Saturday, May 20, 2023

The Cyrillic Alphabet

I'm reposting this here since Wordpress stinks for editing. There's a quote in here which it doesn't do. I also wanted to add a video. That said:

I made a comment about how people in Europe kill each other over what religion they practise or language they speak. Slavic languages have the added factor of varying alphabets, which is interesting when you deal with the pan-Slavic crowd. They sort of have a point in that the languages are similar enough that you can be understood about the way most Scandanavians can understand each other. Then you get to the Alphabets. The former Yugoslavia was torn apart by religion and differences in Alphabets. Likewise, Polish and Ukrainian are fairly similar until you get to the Alphabet.

This is the Polish alphabet.

The Ł is pronounced like Elmer Fudd saying the letter "W". So, Wrocław is pronounced like Vroswav. In my opinion, the German transliteration of Breslaw (with a German accent) works better for non-Poles. The alphabet is a romanised version of Ukrainian/cyrillic.

Ukrainian and Russian both use the Cyrillic alphabet, but slightly different versions. There are four letters in Ukrainian missing from Russian (ґ, є, і, ї), and four letters in Russian missing from Ukrainian (ё, ъ, ы, э). Also:

One frequently cited figure is that Ukrainian and Russian share about 62% of their vocabulary. This is about the same amount of shared vocabulary that English has with Dutch, according to the same calculations. If you expand your sample by scraping internet data to compare a broader range of words than just those 200 ancient “core” words, the proportion of shared words declines. One computational model suggests that Russian and Ukrainian share about 55% of their vocabulary.

Using that higher figure of 62%, though, a Russian with no knowledge of Ukrainian (or vice versa) would understand roughly five in eight words.

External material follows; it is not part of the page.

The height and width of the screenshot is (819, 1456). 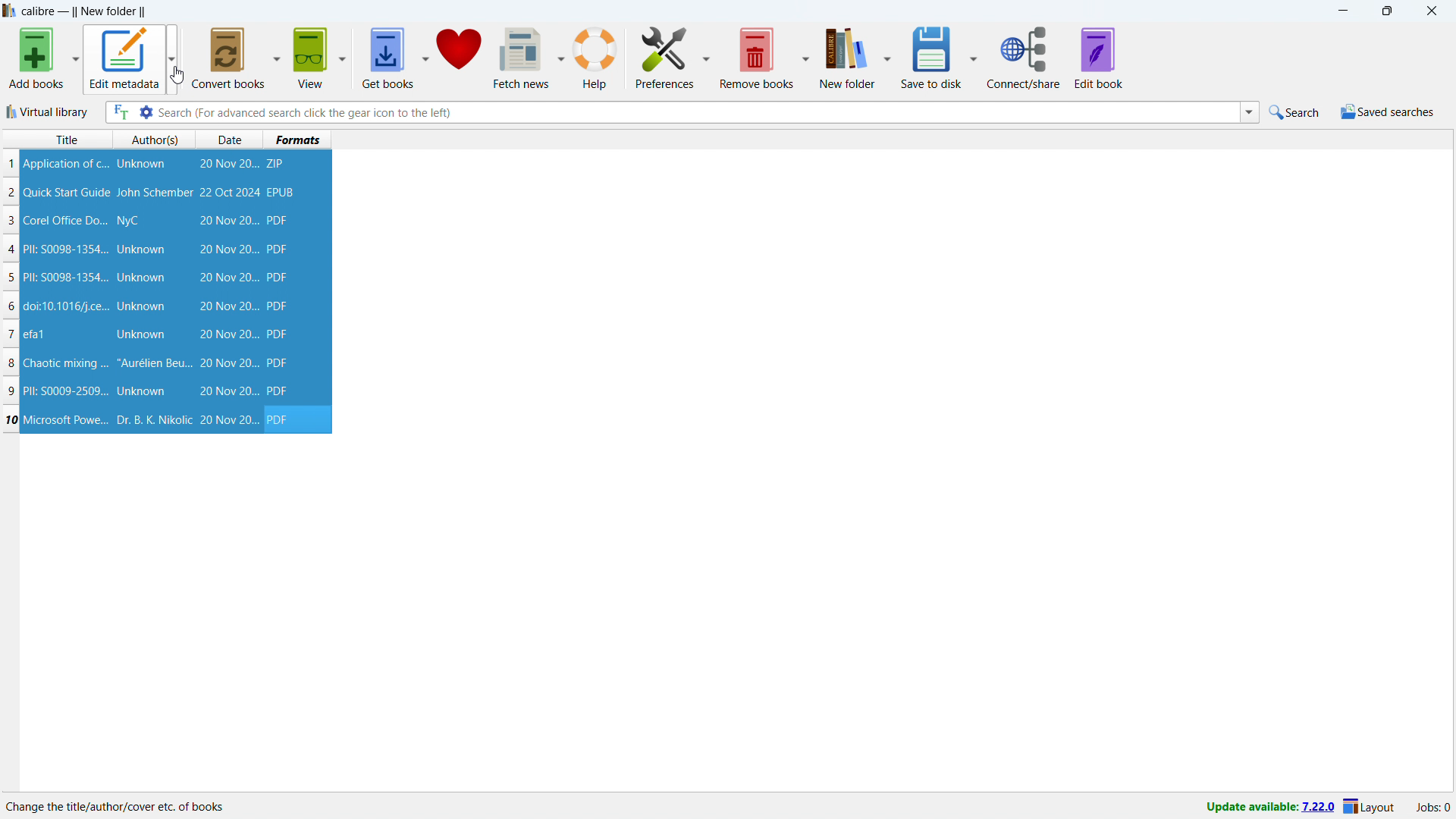 What do you see at coordinates (153, 420) in the screenshot?
I see `Dr. B. K. Nikolic` at bounding box center [153, 420].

To understand this, have a friend cross out three out of every eight words in a newspaper and see how much of the text you can follow.

from Ukrainian and Russian: how similar are the two languages? https://theconversation.com/ukrainian-and-russian-how-similar-are-the-two-languages-178456

Anyway, the Cyrillic alphabet also was a force which prevented Russians from invading a good part of Western Europe. I mean, can most people read Cyrillic? Now, turn it around to the Roman alphabet for the average Slavic language speaker. You don't need guns to prevent a Russian invasion--Road signs work quite well.

On the other hand, these nations have different enough cultures that it requires a certain amount of sensitivity toward that fact which gets into how one transliterates Kyiv (or pronounces it for that matter).

 

More like Kew, or the "ł" in Polish, which I learned from my Ukrainian cousin.

My "slavic" heritage is more western (Ukraine, Poland, "Czechoslovakia"{1}, etc.) with my ancestors being definitely Austro-Hungarian. This is why I was musing on this topic: way more variation in Slavic languages outside of Russia.

Footnote:

{1} this saves listing a bunch of former and current countries due to European cartographical changes.